Il riferimento è alla collaborazione tra Framatome e Rosatom nello stabilimento di Lingen, in Bassa Sassonia, per produrre combustibile destinato a reattori di progettazione sovietica. Berlino ha espresso forti riserve, ma al momento non esiste tra gli Stati membri una maggioranza favorevole a sanzionare il settore atomico russo.

Secondo George Voloshin, esperto di sanzioni e criminalità finanziaria per l’Acams, associazione internazionale specializzata in antiriciclaggio, il nuovo pacchetto amplia strumenti già utilizzati dal 2022 senza introdurre categorie di restrizioni realmente nuove. Dopo venti tornate, sostiene Voloshin, Bruxelles starebbe ormai intervenendo soprattutto “ai margini”, mentre l’efficacia aggiuntiva di ogni pacchetto tende a ridursi nonostante l’aumento dei soggetti inseriti nelle liste.

Voloshin considera più interessante ciò che è stato escluso dalle nuove sanzioni, cioè il divieto generale per gli operatori europei di trasportare o commercializzare Gnl russo verso Paesi terzi, rimosso dopo l’opposizione della Grecia.

Duro anche il giudizio di Isaac Levi, analista del Centre for Research on Energy and Clean Air (Crea), che durante il negoziato ha accusato la Grecia di difendere gli interessi dell’industria marittima nazionale.

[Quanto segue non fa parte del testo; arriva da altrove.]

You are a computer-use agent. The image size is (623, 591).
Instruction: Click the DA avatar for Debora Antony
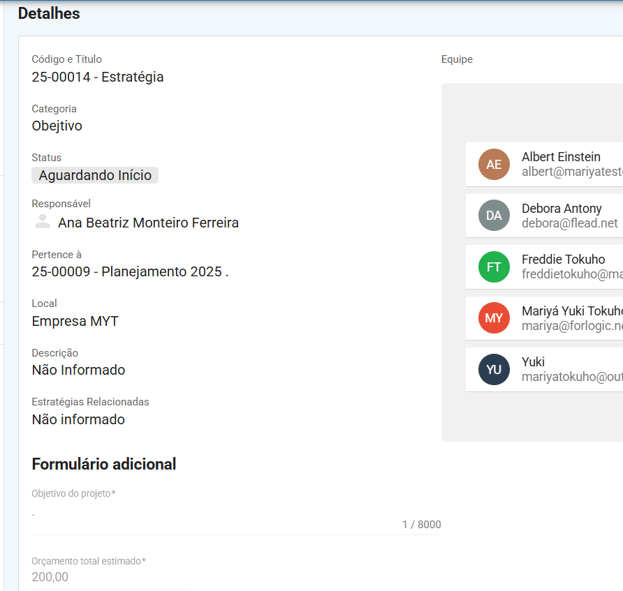[493, 215]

Secondo i dati Crea rilanciati da Levi, dall’inizio dell’invasione le navi controllate da società greche hanno trasportato combustibili fossili russi per circa 248 miliardi di euro; nel primo semestre 2026 hanno movimentato il 45% dei prodotti petroliferi russi trasportati via mare e, dall’inizio della guerra, circa il 27% del Gnl russo.

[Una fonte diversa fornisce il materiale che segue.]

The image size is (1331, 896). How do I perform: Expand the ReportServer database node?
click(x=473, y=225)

Sul nucleare, il KSE Institute, centro studi ucraino della Kyiv School of Economics, ha ricordato in un post su Linkedin che le possibili sanzioni contro Rosatom erano state tra i temi discussi nell’incontro dell’8 luglio con David O’Sullivan, inviato speciale dell’Ue per l’attuazione delle sanzioni. La loro assenza dal testo finale conferma però che, lungo la filiera energetica russa, l’atomo resta ancora il principale settore escluso dalla pressione europea.